THE WALDORF SALAD...
 WHO COOKED THAT UP?
J.J. wonders...

 
 from 'Portraits on the Web'The year was 1893 and an ambitious and enterprising  Swiss had left his job as head waiter at the fashionable Delmonico's Restaurant in New York to join the staff of a new hotel being built by William Waldorf Astor on ground he inherited from his father, John Jacob Astor, Jr., at the corner of 5th Avenue and 34th Street.  The new job would lead to a career more successful than he dreamed, and he would be credited for the invention of at least three foods Americans would enjoy throughout the 20th Century, although he never was, and never claimed to be, a chef.  His name was Oscar Tschirky, and he is famous for presenting to the world Eggs Benedict, Thousand Island Dressing, and the Waldorf Salad.  He was also the man who defined to Americans the job of "maitre d'hotel" or "maitre d'," the one in charge of a grand restaurant catering to the great and near-great among fashionable diners.

After the Waldorf Hotel opened in 1893 New Yorkers began enjoying an unusual salad on the menu, consisting of just three ingredients:  cubed apples, chopped celery and  mayonnaise.  It was called the Waldorf salad, reputed to be the brain child of Oscar Tschirky, and it was an instant hit.  Later, chopped walnuts were added, then grapes or raisins.  Over the years other variations have arisen, such as subsituting cut up pears for the apples and low fat yogurt for the mayonnaise, or adding pineapple chunks or orange wedges in place of the celery, flavoring the mayonnaise with lemon juice or cinnamon or nutmeg or blue cheese, or perhaps serving the salad with turkey, chicken or ham to make it a luncheon entree.  Cooks are forever trying to improve the salad, or put their stamp on it, but whenever one tastes chunks of apple and celery slathered in mayonnaise with bits of nuts, no matter what else is there, one is apt to think "Waldorf Salad!" Perhaps the most obvious addition occurred mid-century when the diced apple, celery and walnuts were stirred into lemon jello and molded for ladies' luncheons, served with a dressing of mayo mixed with whipped cream.

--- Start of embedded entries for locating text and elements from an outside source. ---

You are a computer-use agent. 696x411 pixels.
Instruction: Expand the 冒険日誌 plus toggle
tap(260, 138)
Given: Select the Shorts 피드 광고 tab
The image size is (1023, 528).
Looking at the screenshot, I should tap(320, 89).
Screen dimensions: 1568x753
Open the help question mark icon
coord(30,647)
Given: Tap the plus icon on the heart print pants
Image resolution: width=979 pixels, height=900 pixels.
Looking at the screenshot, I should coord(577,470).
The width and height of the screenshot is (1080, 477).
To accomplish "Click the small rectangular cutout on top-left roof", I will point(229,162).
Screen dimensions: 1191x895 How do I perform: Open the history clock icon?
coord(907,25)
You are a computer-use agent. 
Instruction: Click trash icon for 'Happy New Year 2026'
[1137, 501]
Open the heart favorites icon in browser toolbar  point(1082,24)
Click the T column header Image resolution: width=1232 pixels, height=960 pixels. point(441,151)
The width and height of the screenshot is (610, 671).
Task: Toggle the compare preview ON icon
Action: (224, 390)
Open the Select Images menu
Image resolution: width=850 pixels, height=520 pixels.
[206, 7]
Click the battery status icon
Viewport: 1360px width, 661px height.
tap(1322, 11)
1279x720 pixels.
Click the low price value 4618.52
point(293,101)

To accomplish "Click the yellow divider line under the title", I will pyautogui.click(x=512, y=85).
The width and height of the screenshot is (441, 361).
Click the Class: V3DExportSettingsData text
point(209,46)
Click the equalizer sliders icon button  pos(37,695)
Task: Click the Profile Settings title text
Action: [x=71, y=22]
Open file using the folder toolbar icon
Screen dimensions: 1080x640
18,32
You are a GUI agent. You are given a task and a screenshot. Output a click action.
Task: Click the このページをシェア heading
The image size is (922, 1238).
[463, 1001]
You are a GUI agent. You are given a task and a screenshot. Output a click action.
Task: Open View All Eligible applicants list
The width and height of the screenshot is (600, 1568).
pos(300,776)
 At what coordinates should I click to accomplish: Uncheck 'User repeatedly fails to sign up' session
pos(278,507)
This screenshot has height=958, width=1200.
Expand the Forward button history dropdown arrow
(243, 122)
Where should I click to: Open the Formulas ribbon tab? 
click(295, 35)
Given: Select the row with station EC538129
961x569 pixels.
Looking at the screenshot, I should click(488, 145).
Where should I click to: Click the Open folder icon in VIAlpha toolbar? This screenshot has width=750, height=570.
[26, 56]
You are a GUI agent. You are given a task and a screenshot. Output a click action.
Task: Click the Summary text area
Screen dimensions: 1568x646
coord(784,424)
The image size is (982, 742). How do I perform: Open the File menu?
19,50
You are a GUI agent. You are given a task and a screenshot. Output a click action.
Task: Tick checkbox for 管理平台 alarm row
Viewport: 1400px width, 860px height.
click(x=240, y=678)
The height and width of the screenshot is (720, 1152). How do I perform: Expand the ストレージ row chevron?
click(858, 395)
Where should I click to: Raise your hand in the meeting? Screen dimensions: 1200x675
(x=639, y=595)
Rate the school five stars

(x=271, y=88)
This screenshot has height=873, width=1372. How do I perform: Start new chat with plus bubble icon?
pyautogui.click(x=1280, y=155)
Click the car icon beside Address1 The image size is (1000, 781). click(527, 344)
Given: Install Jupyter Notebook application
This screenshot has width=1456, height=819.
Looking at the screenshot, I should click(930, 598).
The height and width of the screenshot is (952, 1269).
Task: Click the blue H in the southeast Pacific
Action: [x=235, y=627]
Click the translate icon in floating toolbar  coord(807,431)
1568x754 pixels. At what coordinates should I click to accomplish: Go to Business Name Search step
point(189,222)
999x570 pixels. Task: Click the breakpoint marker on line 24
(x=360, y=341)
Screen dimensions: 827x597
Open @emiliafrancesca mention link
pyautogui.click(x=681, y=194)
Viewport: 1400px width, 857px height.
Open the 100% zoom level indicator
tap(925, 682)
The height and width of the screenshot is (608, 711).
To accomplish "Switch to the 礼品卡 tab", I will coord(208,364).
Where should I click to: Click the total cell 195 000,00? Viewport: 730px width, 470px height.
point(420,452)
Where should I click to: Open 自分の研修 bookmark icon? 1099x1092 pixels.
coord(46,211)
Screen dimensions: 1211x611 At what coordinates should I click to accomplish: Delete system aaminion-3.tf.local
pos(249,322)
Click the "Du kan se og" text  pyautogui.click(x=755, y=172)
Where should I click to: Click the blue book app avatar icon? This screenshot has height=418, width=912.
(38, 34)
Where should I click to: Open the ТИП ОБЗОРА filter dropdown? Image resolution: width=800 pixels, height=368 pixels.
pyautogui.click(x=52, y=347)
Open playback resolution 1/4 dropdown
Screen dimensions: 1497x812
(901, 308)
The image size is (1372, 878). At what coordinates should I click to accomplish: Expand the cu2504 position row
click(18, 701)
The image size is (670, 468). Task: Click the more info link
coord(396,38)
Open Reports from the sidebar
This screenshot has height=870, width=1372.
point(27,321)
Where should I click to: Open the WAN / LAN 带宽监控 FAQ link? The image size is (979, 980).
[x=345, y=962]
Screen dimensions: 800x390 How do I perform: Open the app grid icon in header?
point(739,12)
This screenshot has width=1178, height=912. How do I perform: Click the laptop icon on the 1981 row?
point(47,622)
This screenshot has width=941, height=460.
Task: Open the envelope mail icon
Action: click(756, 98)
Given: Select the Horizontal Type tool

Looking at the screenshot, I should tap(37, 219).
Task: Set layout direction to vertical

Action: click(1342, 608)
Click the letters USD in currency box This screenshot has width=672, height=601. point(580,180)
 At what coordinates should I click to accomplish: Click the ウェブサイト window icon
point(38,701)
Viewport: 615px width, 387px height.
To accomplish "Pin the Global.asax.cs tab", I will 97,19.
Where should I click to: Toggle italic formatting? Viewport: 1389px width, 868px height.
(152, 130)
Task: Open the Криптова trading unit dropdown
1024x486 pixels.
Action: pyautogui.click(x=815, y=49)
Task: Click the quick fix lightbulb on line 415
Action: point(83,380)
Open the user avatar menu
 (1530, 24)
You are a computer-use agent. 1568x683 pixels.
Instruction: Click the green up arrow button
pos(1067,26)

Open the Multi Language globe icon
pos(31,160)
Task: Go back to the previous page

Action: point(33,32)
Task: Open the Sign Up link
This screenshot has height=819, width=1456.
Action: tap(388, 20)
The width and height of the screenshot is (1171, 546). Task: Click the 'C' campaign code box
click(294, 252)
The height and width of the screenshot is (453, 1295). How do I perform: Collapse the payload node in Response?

And of course that is just what Oscar wanted -- to attract to the restaurant the thought as well as the presence of anyone interested in food and the fashions of food.  In 1897 more of the Astor land made way for another hotel, the Astoria, and together the establishment was known as the Waldorf-Astoria,which remained at 34th Street until 1928 when the land was sold to make way for the Empire State Building.  A new Waldorf-Astoria Hotel was built on Park Avenue where it stands today, and where the coffee shop is named Oscar's after the famous maitre d' who spent many decades directing the menu, the meals and the service at the Waldorf-Astoria Hotel.  In a beautiful bas-relief wall you can see an image of Oscar himself, overseeing the needs of the Waldorf's guests today.

The recipe that Oscar oversaw undoubtedly went something like this:

CLASSIC WALDORF SALAD
Serves 4

1 cup diced celery
1 cup diced firm red apples (skin left on)
1/2 cup chopped walnuts (optional)
1/2 cup sliced seedless grapes or 1/2 cup raisins (optional)
1/2 cup mayonnaise.

Stir mayonnaise into the other ingredients.
Serve cold on a bed of lettuce.

Other variations can be extemporized ad infinitum, but if you need some inspiration, consult the following sites:

Modern Waldorf Salad from Bon Appetit Magazine
Waldorf Salad with Dried Cherries
 Chyrel's Cranberry Waldorf Salad
Finally, it's well to note that they are still improving the salad at Oscar's, the coffee shop at the Waldorf-Astoria Hotel.  I am told that today they serve it as a main dish with Maine crab or slices of smoked turkey.   And it costs a great deal more than it did in 1893.